[Stored data]

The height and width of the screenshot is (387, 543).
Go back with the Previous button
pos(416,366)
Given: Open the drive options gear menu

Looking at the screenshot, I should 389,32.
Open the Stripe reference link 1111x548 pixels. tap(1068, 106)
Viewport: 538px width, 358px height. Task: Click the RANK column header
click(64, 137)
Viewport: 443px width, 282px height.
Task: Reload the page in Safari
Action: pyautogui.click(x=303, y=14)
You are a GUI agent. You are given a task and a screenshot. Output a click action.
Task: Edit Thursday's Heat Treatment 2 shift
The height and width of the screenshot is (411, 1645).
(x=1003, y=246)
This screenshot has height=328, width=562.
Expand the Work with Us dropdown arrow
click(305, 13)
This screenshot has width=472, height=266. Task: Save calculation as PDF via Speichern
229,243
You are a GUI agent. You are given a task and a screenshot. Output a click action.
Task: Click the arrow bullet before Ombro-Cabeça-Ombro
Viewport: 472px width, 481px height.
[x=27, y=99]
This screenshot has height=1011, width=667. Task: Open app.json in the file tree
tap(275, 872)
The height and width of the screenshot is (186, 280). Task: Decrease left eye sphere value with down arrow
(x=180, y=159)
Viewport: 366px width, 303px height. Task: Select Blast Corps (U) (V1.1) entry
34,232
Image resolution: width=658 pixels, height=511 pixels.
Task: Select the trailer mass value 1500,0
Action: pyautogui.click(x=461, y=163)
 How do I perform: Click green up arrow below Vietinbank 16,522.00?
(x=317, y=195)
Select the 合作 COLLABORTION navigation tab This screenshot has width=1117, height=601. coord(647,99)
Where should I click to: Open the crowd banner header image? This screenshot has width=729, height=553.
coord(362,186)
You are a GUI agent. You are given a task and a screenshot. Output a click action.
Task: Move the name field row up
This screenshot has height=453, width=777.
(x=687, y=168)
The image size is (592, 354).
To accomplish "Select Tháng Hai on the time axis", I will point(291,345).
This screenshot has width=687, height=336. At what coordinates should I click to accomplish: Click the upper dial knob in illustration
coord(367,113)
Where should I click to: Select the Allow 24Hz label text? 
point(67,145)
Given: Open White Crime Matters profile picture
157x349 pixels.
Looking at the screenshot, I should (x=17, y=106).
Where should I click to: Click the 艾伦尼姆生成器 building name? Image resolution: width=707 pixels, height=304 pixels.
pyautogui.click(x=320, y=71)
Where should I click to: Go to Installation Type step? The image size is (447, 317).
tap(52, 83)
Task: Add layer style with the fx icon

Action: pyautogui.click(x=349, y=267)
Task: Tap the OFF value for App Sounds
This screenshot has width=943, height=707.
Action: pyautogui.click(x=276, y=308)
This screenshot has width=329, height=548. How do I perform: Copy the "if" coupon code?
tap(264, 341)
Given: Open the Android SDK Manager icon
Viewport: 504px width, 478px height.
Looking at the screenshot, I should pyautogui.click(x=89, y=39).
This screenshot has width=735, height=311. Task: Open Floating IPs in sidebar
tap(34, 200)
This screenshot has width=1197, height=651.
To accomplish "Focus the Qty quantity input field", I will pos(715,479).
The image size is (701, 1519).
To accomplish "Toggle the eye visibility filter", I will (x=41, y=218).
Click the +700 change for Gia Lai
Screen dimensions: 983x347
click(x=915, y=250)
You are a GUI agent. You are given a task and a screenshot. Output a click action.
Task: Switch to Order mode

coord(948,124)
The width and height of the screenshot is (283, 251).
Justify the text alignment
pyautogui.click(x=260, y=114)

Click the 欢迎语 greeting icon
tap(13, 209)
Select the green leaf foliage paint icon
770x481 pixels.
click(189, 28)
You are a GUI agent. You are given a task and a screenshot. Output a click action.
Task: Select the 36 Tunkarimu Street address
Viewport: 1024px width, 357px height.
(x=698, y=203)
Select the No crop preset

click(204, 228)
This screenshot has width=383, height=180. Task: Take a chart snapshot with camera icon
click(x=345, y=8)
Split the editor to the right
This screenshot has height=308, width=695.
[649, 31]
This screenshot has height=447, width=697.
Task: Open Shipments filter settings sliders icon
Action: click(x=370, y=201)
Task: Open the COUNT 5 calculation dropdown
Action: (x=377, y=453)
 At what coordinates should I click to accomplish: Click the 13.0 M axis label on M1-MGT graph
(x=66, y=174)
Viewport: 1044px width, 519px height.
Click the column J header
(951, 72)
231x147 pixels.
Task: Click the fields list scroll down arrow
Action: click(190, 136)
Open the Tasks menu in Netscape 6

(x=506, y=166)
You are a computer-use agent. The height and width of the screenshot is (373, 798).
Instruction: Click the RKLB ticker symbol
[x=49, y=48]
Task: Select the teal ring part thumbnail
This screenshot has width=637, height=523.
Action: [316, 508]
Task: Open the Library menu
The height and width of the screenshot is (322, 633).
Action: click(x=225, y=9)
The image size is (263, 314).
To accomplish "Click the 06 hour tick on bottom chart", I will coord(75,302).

> [Problem description]: Could you copy exactly the line containing "Task: Select the teal ring part thumbnail" and each line after it through the end of the records, and nothing else?

> [Task answer]:
Task: Select the teal ring part thumbnail
This screenshot has width=637, height=523.
Action: [316, 508]
Task: Open the Library menu
The height and width of the screenshot is (322, 633).
Action: click(x=225, y=9)
The image size is (263, 314).
To accomplish "Click the 06 hour tick on bottom chart", I will coord(75,302).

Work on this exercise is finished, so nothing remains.